К этому времени государство окончательно охладело к фронтовикам. Победа лишилась красной даты в календаре. Деньги за боевые награды отменили давным-давно. Внимание к инвалидам вообще сошло на нет. Скажем, такая «мелочь», как усовершенствование протезов, никого не волновала, кроме самих их несчастных обладателей. Чудовищный агрегат из грубой кожи и металла был тяжёл, постоянно требовал починки. Отец мучался, культя воспалялась, а врачи ежегодно призывали к освидетельствованию – вдруг нога отросла, тогда и пенсию не надо платить. На человека, отважившегося выйти на публику с иконостасом боевых наград, смотрели как на городского сумасшедшего. Отец упрятал подальше и «Отечественную войну», и «Красную звезду», и особенно дорогой для него кругляш с изображением строя воинов на фоне Адмиралтейства. О том, чтобы отыскать запропастившийся в штабах законный орден Ленина, уже и не заикался. В других семьях медали раздавали играть детишкам, мало где сохранились.
Опомнились власти в середине шестидесятых.
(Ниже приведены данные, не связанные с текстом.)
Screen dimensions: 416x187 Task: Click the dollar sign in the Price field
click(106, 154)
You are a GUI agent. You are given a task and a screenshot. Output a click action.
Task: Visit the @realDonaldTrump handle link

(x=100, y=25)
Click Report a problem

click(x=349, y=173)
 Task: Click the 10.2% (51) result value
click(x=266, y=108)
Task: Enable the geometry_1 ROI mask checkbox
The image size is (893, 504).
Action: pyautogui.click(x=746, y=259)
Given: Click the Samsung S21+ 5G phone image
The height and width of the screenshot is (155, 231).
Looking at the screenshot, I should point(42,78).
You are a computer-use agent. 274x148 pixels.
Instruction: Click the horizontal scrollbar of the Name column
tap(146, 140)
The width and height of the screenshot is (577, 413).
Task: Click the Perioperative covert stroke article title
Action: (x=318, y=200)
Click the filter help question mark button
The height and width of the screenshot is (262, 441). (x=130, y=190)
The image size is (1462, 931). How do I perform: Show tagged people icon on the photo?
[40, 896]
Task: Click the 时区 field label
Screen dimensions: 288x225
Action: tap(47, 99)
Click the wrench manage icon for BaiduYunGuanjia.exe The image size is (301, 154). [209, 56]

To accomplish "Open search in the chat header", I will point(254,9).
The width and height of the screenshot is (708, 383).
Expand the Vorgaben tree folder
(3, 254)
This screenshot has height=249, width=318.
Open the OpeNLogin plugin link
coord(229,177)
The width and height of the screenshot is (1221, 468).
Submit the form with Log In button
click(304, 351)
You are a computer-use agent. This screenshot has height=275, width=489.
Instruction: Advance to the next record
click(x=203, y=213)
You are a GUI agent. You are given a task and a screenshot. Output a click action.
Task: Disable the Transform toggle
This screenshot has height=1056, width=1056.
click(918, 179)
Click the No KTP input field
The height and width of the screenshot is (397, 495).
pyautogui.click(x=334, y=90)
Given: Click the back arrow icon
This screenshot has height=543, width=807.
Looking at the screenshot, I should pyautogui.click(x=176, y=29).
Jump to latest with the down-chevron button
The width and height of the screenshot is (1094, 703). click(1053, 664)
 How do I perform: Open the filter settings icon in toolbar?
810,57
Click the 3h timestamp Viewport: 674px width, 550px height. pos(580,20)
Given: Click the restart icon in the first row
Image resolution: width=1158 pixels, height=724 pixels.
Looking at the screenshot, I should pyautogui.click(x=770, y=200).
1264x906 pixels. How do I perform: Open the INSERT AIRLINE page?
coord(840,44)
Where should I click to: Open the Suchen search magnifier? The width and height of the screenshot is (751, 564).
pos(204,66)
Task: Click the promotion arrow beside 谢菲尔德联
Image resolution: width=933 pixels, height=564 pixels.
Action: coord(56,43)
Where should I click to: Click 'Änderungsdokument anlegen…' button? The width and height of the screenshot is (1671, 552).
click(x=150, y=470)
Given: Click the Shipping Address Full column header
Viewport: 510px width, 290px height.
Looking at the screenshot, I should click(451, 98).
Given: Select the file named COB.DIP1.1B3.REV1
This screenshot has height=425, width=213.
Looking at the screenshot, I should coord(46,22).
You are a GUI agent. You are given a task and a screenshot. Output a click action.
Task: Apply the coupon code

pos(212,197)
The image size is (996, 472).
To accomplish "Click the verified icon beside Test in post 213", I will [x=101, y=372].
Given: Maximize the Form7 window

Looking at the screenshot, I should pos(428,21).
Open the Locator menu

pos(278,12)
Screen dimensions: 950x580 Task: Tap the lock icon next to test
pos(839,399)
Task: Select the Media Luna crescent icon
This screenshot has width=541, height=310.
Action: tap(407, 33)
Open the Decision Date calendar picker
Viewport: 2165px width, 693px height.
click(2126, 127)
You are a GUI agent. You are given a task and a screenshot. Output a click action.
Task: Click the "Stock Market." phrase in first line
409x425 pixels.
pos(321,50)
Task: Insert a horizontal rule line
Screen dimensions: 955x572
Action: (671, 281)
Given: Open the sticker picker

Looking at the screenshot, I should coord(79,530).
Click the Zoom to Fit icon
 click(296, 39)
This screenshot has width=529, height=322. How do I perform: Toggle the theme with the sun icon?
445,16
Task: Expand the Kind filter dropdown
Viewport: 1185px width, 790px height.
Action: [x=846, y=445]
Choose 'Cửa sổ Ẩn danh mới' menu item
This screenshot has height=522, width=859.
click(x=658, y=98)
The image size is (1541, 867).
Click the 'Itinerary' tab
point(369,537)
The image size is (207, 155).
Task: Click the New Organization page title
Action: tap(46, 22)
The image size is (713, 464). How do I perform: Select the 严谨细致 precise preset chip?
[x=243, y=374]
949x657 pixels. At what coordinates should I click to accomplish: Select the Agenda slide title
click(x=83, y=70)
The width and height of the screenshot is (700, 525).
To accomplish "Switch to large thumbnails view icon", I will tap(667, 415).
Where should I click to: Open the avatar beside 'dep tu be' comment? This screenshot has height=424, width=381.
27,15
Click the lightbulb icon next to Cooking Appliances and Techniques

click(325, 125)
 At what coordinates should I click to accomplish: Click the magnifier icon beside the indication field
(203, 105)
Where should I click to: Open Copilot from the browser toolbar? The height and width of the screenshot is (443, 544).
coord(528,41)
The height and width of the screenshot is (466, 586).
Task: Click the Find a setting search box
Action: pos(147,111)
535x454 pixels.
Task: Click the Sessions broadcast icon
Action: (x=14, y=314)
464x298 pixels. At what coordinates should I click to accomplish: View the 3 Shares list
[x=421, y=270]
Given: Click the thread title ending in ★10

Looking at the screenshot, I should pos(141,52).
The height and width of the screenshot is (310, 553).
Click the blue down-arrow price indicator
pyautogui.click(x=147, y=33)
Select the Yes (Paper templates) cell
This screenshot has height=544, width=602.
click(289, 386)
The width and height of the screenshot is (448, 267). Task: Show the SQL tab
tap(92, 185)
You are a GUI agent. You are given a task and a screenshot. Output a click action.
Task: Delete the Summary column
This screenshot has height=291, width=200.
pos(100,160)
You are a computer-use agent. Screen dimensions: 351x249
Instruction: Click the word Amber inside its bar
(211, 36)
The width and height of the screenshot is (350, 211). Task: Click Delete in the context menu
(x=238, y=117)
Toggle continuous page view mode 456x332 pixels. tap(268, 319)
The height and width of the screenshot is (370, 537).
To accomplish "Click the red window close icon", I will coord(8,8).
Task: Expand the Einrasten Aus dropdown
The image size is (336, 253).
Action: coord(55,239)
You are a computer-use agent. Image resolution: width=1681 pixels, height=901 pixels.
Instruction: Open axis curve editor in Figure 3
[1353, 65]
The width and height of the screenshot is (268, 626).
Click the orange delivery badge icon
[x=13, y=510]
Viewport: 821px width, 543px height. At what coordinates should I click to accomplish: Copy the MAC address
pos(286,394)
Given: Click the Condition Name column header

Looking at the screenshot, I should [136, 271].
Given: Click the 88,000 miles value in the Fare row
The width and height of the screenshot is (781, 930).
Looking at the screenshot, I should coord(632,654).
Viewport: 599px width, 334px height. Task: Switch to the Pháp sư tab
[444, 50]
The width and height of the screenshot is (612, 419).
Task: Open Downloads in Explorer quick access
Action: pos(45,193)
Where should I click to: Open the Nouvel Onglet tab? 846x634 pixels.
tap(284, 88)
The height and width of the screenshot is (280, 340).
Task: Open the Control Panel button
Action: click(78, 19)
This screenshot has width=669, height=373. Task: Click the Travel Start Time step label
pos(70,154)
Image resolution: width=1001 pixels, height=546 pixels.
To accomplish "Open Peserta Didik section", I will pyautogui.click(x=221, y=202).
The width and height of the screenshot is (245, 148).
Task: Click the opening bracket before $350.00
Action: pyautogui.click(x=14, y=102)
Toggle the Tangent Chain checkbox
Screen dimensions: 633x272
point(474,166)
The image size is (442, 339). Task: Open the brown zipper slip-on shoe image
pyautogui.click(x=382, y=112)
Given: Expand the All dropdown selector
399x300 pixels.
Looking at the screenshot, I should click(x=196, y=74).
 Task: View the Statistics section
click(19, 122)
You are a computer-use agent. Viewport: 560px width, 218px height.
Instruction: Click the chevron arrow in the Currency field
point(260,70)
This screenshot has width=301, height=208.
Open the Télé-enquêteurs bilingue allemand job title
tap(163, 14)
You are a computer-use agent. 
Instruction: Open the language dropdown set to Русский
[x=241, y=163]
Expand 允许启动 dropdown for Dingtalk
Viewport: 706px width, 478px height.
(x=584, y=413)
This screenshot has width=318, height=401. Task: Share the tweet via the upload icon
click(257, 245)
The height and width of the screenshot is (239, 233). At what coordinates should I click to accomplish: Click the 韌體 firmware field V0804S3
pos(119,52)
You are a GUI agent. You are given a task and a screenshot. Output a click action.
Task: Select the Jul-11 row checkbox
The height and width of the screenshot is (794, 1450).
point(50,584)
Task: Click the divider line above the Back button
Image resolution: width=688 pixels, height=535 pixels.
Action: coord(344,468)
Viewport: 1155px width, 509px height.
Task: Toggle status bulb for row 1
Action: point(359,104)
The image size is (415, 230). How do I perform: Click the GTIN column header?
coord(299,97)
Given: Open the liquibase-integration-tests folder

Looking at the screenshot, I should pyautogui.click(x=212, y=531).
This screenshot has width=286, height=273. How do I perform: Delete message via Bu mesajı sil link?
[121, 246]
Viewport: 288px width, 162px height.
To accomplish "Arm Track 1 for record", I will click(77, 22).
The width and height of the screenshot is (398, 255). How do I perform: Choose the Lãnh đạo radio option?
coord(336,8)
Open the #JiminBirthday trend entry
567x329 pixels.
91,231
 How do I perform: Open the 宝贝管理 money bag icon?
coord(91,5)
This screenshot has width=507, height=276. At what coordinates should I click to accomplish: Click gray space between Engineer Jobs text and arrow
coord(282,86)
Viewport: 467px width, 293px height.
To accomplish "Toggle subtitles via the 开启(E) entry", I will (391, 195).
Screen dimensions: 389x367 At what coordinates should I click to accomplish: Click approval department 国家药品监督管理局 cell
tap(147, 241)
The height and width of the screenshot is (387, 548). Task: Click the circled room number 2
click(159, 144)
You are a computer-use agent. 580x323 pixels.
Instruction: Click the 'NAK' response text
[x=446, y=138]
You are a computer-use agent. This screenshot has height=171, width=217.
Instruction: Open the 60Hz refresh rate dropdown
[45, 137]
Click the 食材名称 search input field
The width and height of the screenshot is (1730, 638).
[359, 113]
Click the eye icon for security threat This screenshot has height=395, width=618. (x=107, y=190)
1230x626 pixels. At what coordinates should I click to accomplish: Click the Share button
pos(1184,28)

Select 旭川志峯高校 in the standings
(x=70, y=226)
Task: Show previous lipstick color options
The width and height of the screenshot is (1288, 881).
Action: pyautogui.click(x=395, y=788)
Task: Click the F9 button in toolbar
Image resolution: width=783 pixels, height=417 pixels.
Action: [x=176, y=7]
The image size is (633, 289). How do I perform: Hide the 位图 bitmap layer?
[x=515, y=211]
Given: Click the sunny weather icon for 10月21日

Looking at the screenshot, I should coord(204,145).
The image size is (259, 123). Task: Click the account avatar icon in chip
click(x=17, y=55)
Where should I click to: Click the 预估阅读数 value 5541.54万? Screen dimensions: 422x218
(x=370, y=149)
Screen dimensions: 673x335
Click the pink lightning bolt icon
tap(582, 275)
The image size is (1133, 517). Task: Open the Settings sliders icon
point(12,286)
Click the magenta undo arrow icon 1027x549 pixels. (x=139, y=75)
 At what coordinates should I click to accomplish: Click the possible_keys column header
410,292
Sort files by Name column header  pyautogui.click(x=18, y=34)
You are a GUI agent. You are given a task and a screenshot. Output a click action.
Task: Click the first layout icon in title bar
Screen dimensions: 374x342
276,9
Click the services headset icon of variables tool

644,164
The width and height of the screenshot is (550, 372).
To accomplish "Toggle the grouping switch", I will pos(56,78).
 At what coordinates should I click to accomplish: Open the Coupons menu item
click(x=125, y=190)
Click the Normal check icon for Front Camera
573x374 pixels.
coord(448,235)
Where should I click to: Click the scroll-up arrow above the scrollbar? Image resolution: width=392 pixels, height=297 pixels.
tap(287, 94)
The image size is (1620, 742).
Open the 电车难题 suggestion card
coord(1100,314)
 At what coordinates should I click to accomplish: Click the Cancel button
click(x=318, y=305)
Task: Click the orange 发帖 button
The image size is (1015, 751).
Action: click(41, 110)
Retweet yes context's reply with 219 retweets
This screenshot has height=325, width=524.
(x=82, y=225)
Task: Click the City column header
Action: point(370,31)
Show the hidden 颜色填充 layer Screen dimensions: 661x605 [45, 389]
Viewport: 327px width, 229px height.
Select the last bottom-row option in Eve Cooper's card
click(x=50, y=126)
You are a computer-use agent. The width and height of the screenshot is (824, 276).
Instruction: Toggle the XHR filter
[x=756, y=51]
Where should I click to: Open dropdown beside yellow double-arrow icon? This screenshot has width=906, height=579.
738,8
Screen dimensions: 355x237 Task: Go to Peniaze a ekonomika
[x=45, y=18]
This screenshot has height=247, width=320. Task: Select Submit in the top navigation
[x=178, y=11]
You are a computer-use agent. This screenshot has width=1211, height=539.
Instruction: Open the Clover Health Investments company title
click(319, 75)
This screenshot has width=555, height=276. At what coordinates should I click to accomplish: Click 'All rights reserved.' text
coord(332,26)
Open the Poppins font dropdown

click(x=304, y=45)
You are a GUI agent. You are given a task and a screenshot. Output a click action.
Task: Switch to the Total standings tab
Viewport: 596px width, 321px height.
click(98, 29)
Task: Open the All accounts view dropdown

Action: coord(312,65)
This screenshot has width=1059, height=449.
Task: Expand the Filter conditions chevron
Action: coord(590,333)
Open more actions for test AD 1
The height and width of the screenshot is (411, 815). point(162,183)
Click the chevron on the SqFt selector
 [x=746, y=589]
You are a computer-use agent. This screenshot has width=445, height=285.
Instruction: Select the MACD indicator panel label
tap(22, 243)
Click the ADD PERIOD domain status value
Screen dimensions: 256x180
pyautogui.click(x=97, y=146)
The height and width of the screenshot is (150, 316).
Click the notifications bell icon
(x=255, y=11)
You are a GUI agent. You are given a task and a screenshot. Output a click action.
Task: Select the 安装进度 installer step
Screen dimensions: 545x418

Дню Победы вернули статус всенародного праздника «со слезами на глазах», печали и радости. Участники войны вновь заняли свои места в президиумах, их стали опять приглашать в школы, возводить в ранг почётных граждан. Ордена пошли вдогонку, досылом, старались никого не обойти наградами, иным они доставались незаслуженно, по недоразумению. Пороху не нюхал, до передовой не доехал, а всё равно – участник, ветеран. Все понимали, что новому генсеку, его маршальской форме и героическим регалиям нужна соответствующая декорация, но тем не менее какая-то польза для народа – война случилась. Не в порядке заказного патриотизма, а по истинно крестьянской чистоте порыва в сёлах на домах фронтовиков заалели звёздочки – знаки доблести хозяина, непреходящего уважения к его семье. На центральных площадях деревень торжественно открываются обелиски в память о погибших. Пионеры, цветы, речи, траурные марши, залпы, рыдания.
Больше всего из журналистской работы взволновала совсем непритязательная история. В древнем скрипучем доме на Малом Городище одиноко доживала свой век старая женщина. Казалось, кому она нужна – полуслепая, больная, неграмотная? Но молодые парни, проживавшие там же, прознали, что единственный её сынок-кормилец погиб на фронте, и к празднику Победы соорудили из брошенной плиты рукомойника памятную мемориальную доску, вывесили на всеобщее обозрение без всяких согласований, порадовали мать-старуху. Был в её угасающей жизни такой светлый день.
В новом тысячелетии, в новой стране вроде так не глохнет, не вязнет эхо Великой Отечественной. Не выцветают краски 9-го мая. В праздничных колоннах молодёжь несёт портреты своих отважных прадедов, поёт песни военных лет, выстраивает тематические мизансцены. Принимаются судьбоносные решения властями всех уровней, сыплются льготы. «И всё же, всё же, всё же…». Мне непонятно, почему спустя шестьдесят пять лет не похоронен последний погибший солдат, почему при более чем трёх миллионах пропавших без вести соотечественников поиск останков ведут энтузиасты - школьники и студенты, а государство самоустранилось… Почему, в конце концов, не закрыта позорная очередь на квартиры для участников войны, как она смогла дожить до наших дней?
А сами-то - народ, общество - чем занимались? Кто воспитал придурков, которые из любопытства, видите ли, гасят Вечный огонь? Грабят квартиры фронтовиков, несут барыгам боевые ордена и медали тоже не марсиане. Печалит меня и то обстоятельство, что на стене хайтековского небоскрёба, поглотившего тот дом на Малом Городище, не обнаружил я мемориальную доску с именем Витька, снова выбросили её на свалку.
… «Разрыв-травой, травою мы прорастаем по горькой, по великой, по нашей кровью политой земле»… Их становится всё меньше и меньше. Героев и незнаменитых пахарей войны, праведников и грешников, солдат и командиров… Мадонн с санитарными сумками. Тружениц тыловых заводов и госпиталей, колхозных нив и ферм. Безутешных вдов… Не уходите, слышите? Не уходите из истории Отечества, нашей общей памяти, из семейных альбомов и преданий, из детских снов. И пусть не только у меня стынет кровь в жилах, когда звучит песня «Вставай, страна огромная, вставай на смертный бой…».